Pensando na possibilidade de explorar este espectro inaudível, criamos um interessante aparelho; um conversor que, a partir de ultrassons captados por um microfone especial, gera sons de características equivalentes, mas numa frequência mais baixa, que nos possibilita sua escuta num fone ou mesmo num amplificador.

O que este conversor faz é simplesmente dividir por 10 a frequência do som captado, de modo a fazê-la cair dentro da faixa em que nosso ouvido pode perceber. Quais as possíveis aplicações para um aparelho deste, levando em conta suas características de- sensibilidade e uso portátil?

A primeira possibilidade interessante seria para o naturalista, que poderia sair à campo estudando ruídos de animais que não podem ser captados por um simples microfone ou ouvido diretamente. Estes ruídos poderiam revelar sistemas de comunicação animal talvez ainda não pesquisados por ninguém.

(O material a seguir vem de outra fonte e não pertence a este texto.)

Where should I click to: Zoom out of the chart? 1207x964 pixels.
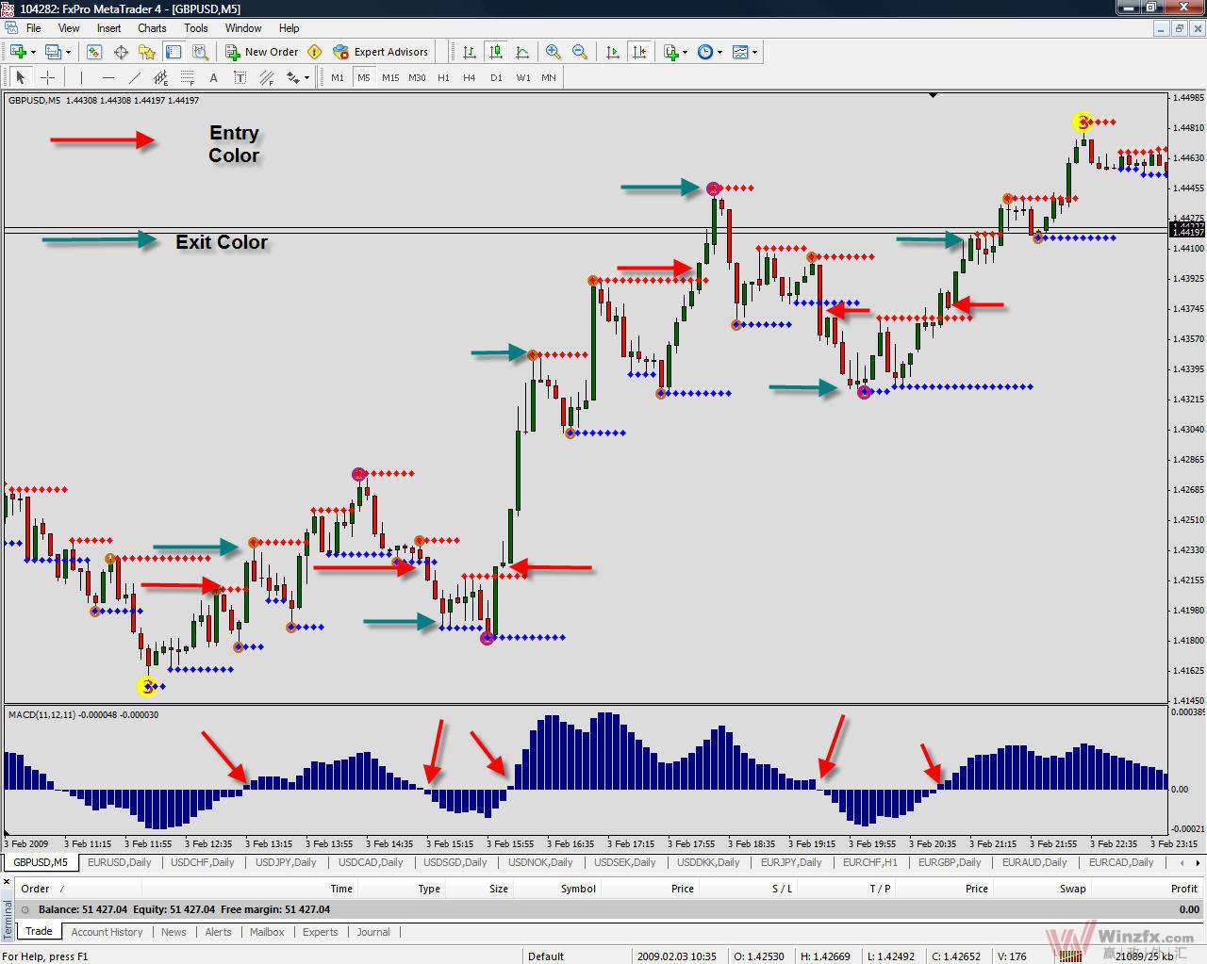(580, 52)
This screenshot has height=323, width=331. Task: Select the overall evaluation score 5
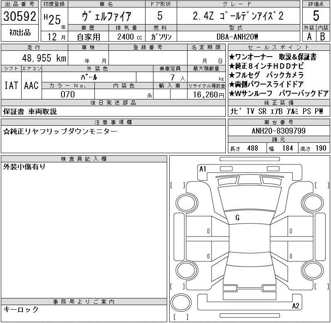click(316, 16)
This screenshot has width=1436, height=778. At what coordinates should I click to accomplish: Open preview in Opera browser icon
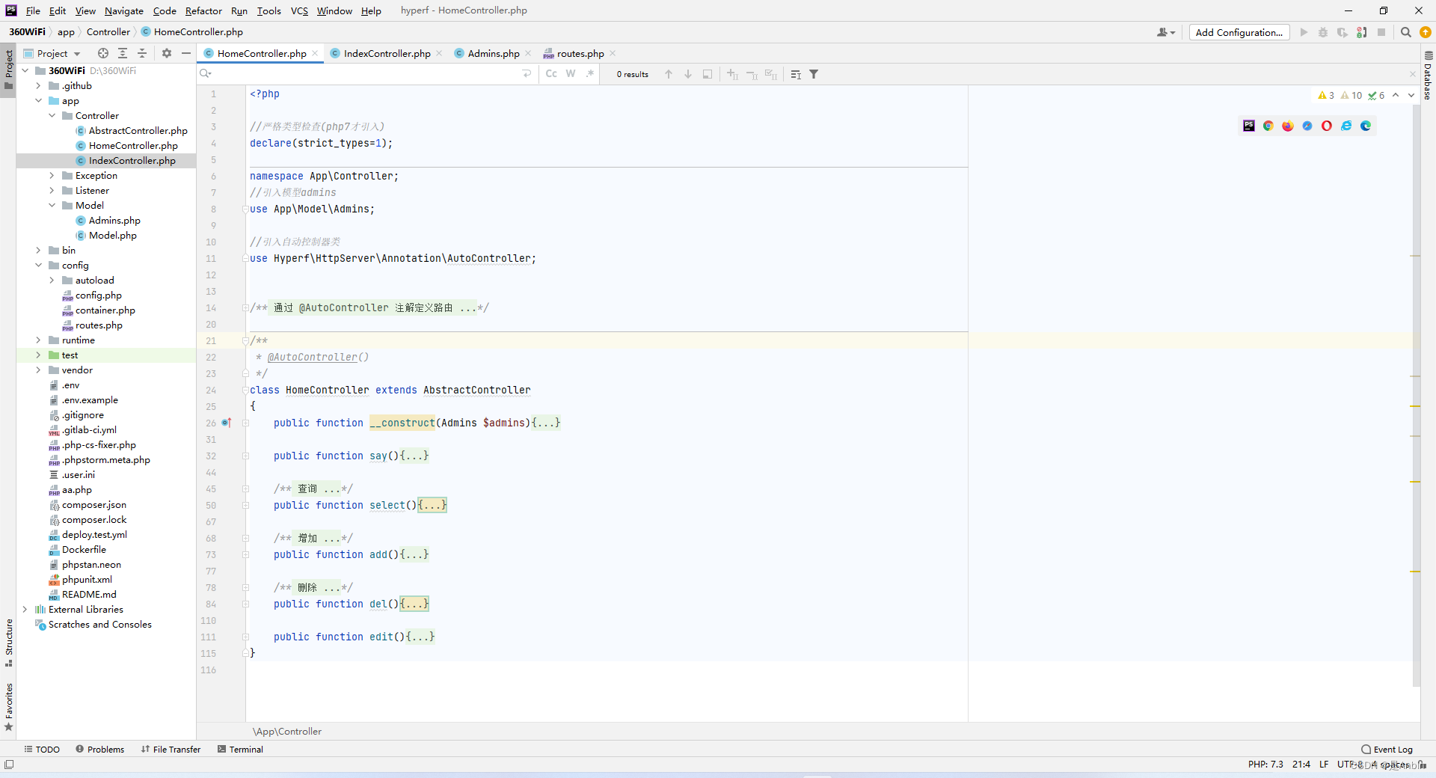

Uma segunda possibilidade está na sua utilização como estetoscópio, revelando ruídos de mecanismos delicados que não podem ser percebidos pelo ouvido. Depois de montar seu conversor, aproxime-o de seu televisor ou de um relógio mecânico. No televisor você vai ouvir o ruído do flyback claramente, e no relógio barulhos que você nem suspeitava poderem ser produzidos.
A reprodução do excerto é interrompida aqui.